Why does the PST have special appeal? Because man realizes that he is not in a position to adequately "pay" God back for his wrongdoing. He can repent and apologize (confess) but what can he do to "make amends"? I think that the history of religion shows that men feel a need to make a sacrifice to their god(s). They offer up something valuable to God as evidence of their repentance and they usually make vows about not doing the action again. Even so, they often feel that their sacrifice is inadequate and they often fail to live up to their promise not to do the action again. Thus, they continue to offer more and more sacrifices. The beauty of the PST is that one full and completely satisfactory sacrifice has already been made and in addition, the merit of Jesus' perfect life is also imputed to the sinner, so that even though he cannot personally live a sinless life, his substitute has already done that for him. This allows him to move beyond his own inadequacy and trust in the actions of another, one who is supremely qualified to make atonement.

The idea of a substitute suffering the penalty in man's place is also more psychologically satisfying than if God simply pardoned man without anyone suffering the penalty. When a person is pardoned, the penalty is removed but the person's guilt remains. Pardon is defined as: the excusing of an offense without exacting a penalty. While some Christians argue against the PST by saying that it is more noble of God to forgive without exacting punishment, the fact is, such forgiveness would not remove the sinner's subjective guilt. It would remove his "objective guilt" but not his "subjective guilt."

Another important element, in addition to sacrifice, that Finlan believes plays an important role in the elimination of guilt is ritual.  He says: There is a nearly universal belief that properly constructed ritual has a conserving and restorative function (p. 81). In Christian circles, baptism is normally the ritual that signfies forgiveness. Whether one takes baptism as literally removing sin or symbolically removing sin, the formal ritual allows for external, visible confirmation that forgiveness has been accomplished. If at some future time, one doubts whether one has been forgiven, one can look back at the ritual for assurance. In evangelical circles, where baptism is usually seen as symbolic, a person may look back at another ritual such as "walking an aisle," or "saying a prayer" for confirmation that he has been forgiven. Our sense that the ritual deals with our guilt and inadequacy is instinctive (Francis Young, Sacrifice and the Death of Christ [1975], p. 109 cited in Finlan, p. 82).
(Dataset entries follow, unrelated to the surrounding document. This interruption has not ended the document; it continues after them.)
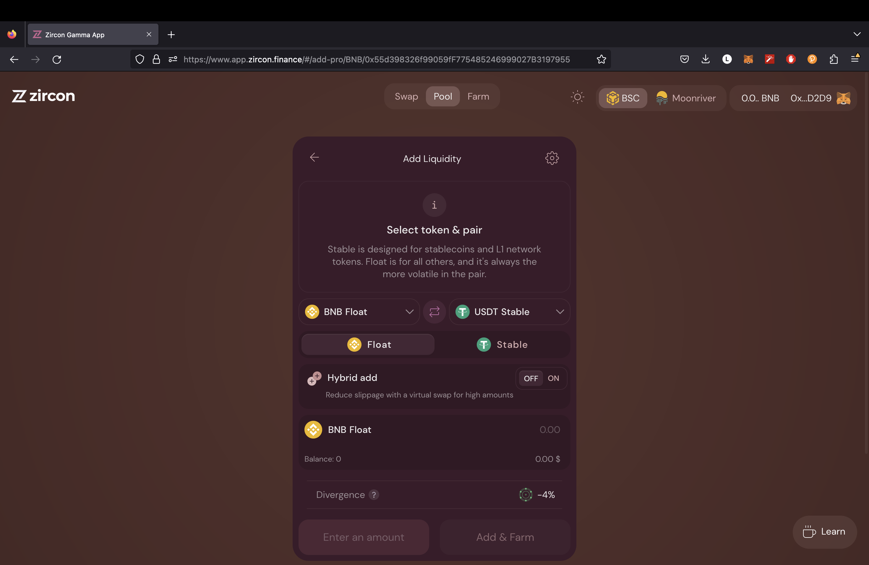This screenshot has width=869, height=565.
Task: Click the Divergence help question mark icon
Action: (374, 495)
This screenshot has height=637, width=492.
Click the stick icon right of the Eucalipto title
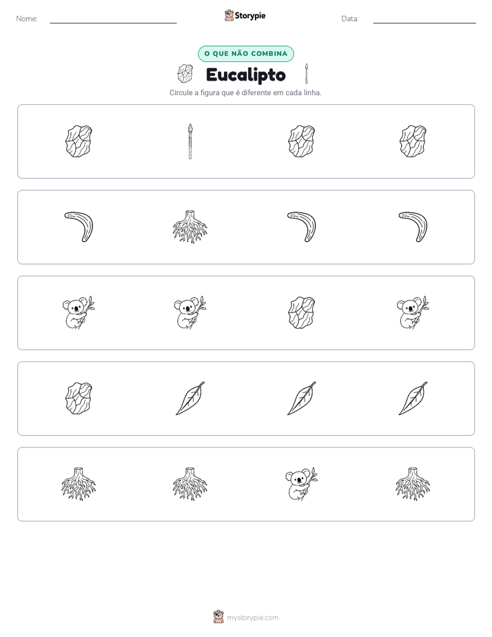307,74
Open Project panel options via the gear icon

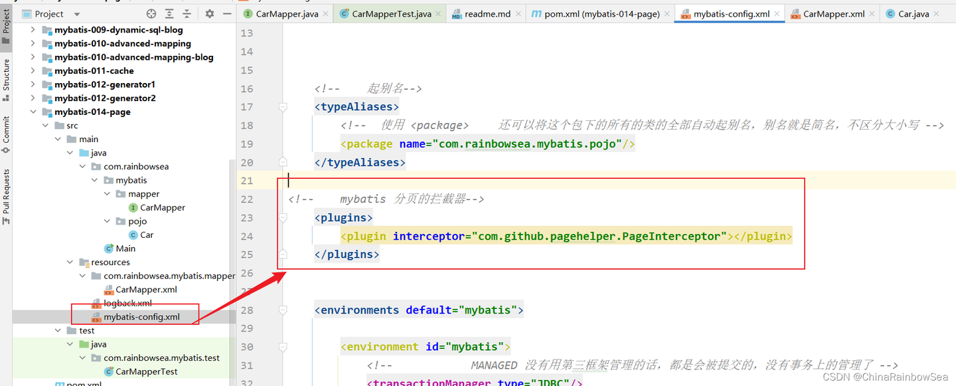tap(209, 13)
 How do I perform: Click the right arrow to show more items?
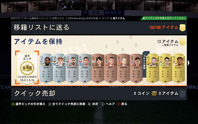188,63
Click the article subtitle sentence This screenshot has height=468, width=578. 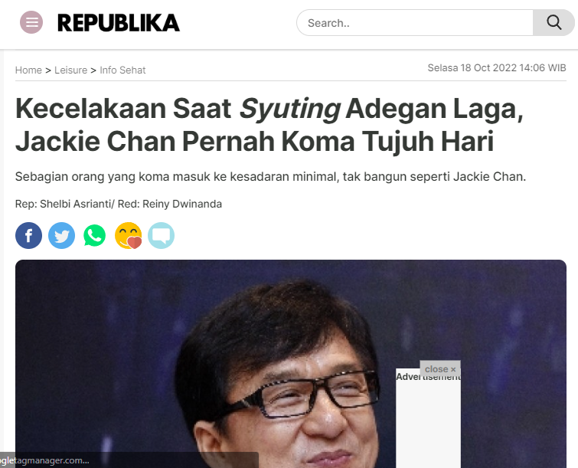pyautogui.click(x=270, y=177)
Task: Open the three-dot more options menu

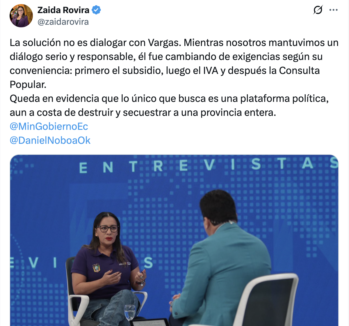Action: 333,10
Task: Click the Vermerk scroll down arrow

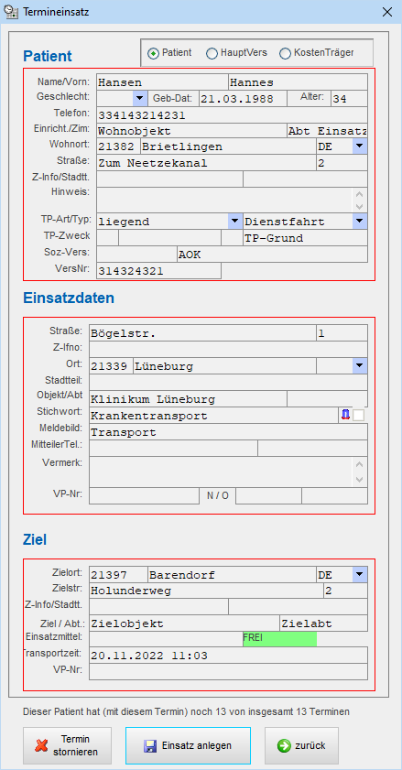Action: point(359,479)
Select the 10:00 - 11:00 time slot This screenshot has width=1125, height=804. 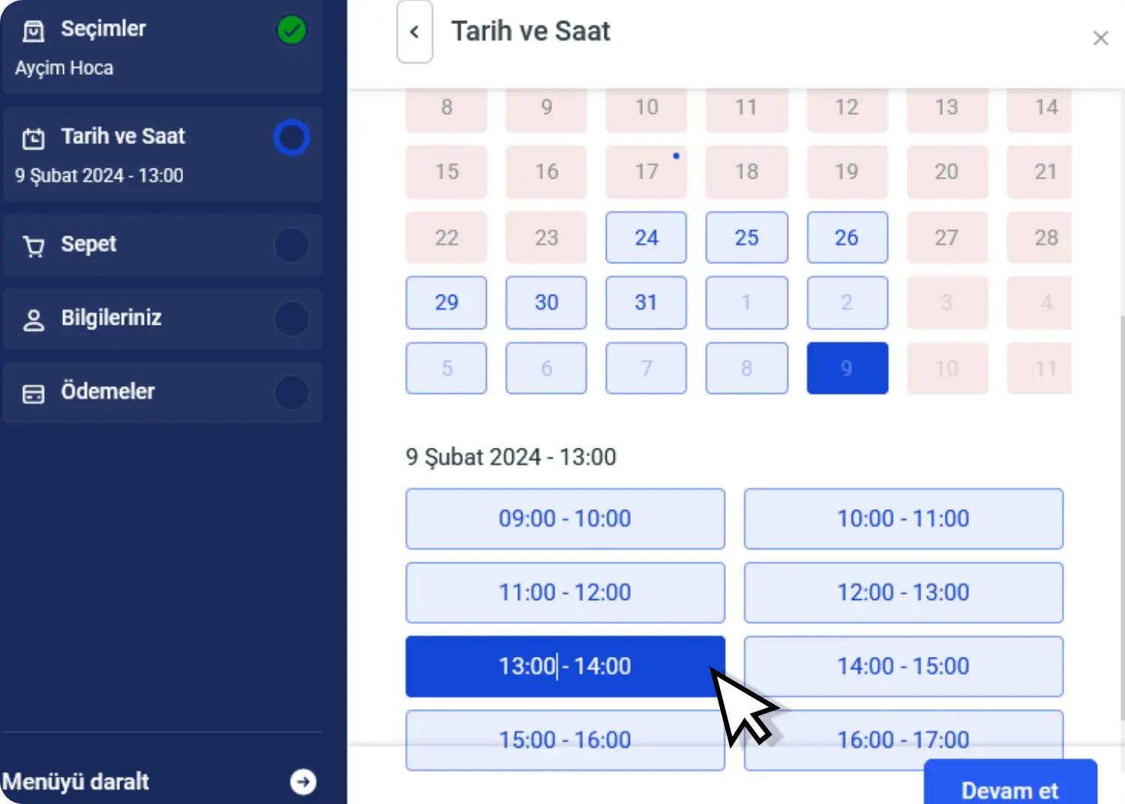click(903, 519)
The evangelical doctrine has advantages over other religious belief systems that teach that one must actually "do" something in order to be forgiven. In these other systems, People learn to develop strategies of barganing, appeasement, diversion, and payment through self-punishment and pain--each of which is manipulative. These strategies were played out in great detail in the Middle Ages in penances, self-flagellations, promises of building chapels, and other attempts at negotiation with God (Finlan, p. 82). But in evangelical teaching, Jesus has already "done" everything that needs to be done in order for God to forgive, all the sinner must do is to "accept" it. This retains the idea that forgiveness ought to "cost something," but it removes the requirement from man to pay what he cannot pay. In other systems, man never seems to have assurance that his sin is forgiven and thus, he is never finally released from subjective guilt. The genius of the PST, and I think one of the reasons for its widespread appeal, is that it does allow one, who accepts its teaching, to experience immediate and full release from the sense of guilt. The joy and elation that this removal of subjective guilt brings is indeed very appealing.